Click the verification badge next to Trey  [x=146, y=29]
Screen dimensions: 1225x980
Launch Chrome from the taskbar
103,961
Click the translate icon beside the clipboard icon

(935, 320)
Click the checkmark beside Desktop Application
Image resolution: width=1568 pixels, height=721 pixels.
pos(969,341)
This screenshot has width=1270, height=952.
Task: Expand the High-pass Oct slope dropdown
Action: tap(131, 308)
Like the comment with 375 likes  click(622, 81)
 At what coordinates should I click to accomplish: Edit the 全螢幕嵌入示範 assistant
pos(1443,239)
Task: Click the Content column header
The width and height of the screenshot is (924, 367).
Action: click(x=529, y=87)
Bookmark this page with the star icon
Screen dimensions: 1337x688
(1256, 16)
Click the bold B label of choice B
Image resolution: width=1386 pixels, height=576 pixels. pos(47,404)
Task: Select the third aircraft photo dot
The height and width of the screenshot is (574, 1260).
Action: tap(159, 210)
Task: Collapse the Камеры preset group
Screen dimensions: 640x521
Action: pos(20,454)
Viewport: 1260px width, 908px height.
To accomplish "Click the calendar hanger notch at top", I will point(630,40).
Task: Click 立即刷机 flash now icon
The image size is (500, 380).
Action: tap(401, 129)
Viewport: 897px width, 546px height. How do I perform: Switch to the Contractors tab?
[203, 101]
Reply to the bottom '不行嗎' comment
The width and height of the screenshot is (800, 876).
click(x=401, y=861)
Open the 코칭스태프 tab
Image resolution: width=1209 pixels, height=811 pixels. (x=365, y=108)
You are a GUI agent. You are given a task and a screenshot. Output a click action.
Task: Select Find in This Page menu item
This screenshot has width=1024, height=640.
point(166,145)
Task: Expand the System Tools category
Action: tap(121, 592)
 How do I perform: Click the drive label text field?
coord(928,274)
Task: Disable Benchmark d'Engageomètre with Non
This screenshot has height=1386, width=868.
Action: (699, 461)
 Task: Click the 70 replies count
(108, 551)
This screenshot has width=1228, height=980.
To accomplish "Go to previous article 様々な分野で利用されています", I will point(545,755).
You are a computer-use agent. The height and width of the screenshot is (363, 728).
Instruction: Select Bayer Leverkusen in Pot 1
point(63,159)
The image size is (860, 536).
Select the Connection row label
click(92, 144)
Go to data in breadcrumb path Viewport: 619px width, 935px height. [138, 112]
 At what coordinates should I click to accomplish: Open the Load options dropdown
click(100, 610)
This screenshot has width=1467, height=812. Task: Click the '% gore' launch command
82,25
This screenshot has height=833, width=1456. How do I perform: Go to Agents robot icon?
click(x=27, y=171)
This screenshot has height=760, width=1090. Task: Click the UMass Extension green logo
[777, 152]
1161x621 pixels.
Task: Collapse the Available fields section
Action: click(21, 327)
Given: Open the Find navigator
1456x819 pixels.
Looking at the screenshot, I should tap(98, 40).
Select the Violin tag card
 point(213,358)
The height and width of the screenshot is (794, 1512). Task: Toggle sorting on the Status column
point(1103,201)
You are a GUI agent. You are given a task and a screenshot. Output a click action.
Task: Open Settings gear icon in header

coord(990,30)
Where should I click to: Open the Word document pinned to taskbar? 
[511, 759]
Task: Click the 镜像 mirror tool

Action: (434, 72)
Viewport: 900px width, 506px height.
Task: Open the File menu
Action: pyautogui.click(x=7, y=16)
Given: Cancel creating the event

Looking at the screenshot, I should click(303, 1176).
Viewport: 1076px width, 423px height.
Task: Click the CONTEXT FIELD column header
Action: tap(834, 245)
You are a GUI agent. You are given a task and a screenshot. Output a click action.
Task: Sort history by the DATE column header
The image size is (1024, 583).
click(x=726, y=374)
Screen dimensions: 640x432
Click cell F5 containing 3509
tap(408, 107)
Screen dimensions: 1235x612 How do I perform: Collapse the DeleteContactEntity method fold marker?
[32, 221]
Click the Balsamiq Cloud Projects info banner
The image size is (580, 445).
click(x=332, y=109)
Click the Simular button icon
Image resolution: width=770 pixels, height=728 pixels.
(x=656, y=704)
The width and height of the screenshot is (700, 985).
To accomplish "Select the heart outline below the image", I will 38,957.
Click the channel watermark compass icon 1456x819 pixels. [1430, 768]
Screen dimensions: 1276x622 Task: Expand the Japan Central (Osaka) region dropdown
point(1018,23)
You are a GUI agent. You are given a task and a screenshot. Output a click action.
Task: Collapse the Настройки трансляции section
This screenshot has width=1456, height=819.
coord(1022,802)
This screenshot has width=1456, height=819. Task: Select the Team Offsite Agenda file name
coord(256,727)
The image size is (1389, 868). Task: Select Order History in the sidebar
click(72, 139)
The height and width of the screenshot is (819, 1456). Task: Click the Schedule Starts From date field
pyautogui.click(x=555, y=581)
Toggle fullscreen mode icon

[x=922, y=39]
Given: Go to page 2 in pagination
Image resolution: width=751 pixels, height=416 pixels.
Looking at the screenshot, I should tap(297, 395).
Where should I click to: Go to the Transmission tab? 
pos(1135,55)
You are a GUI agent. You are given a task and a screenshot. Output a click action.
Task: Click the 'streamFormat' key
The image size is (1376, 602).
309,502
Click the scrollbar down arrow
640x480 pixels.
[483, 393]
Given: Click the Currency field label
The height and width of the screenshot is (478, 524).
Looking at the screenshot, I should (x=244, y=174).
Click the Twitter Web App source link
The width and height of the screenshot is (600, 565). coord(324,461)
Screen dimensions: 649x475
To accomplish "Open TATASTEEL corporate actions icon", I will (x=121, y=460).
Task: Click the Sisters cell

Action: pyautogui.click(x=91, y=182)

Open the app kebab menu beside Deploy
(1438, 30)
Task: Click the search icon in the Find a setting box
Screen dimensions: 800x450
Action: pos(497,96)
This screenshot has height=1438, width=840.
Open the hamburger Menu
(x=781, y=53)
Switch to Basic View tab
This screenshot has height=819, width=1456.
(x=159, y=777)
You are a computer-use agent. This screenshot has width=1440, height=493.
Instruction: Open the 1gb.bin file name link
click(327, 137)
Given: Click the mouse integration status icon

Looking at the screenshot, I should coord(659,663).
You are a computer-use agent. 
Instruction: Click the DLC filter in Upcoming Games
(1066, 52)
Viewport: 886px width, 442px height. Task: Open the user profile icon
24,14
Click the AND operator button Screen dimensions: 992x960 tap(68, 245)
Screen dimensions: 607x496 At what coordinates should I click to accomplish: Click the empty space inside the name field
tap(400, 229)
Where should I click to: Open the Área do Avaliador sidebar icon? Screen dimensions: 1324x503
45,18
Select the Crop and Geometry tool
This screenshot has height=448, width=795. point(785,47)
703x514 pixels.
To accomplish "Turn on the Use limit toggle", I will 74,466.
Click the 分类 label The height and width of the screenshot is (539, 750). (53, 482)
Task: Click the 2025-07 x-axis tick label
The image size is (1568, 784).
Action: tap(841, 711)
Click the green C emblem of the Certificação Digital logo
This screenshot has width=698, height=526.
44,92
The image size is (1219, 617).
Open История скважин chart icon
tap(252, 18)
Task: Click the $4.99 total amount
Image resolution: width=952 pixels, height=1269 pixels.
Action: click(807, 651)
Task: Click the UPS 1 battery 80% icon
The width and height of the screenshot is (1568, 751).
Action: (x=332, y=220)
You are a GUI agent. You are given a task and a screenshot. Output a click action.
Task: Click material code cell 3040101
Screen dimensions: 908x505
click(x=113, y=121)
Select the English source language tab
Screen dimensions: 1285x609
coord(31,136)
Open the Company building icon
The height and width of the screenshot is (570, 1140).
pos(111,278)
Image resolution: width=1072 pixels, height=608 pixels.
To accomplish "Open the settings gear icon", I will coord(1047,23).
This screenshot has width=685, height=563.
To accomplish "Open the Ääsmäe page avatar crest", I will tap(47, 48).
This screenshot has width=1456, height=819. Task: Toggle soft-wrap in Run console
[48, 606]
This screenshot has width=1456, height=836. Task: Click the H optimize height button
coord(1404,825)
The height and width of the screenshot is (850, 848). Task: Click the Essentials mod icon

========================

## Your objective
Copy out, word for word, the part of the data above that opens with the line containing "Task: Select the third aircraft photo dot" and closes with the line containing "Action: tap(401, 129)", including both of those lines.

## Answer below
Task: Select the third aircraft photo dot
The height and width of the screenshot is (574, 1260).
Action: tap(159, 210)
Task: Collapse the Камеры preset group
Screen dimensions: 640x521
Action: pos(20,454)
Viewport: 1260px width, 908px height.
To accomplish "Click the calendar hanger notch at top", I will point(630,40).
Task: Click 立即刷机 flash now icon
The image size is (500, 380).
Action: tap(401, 129)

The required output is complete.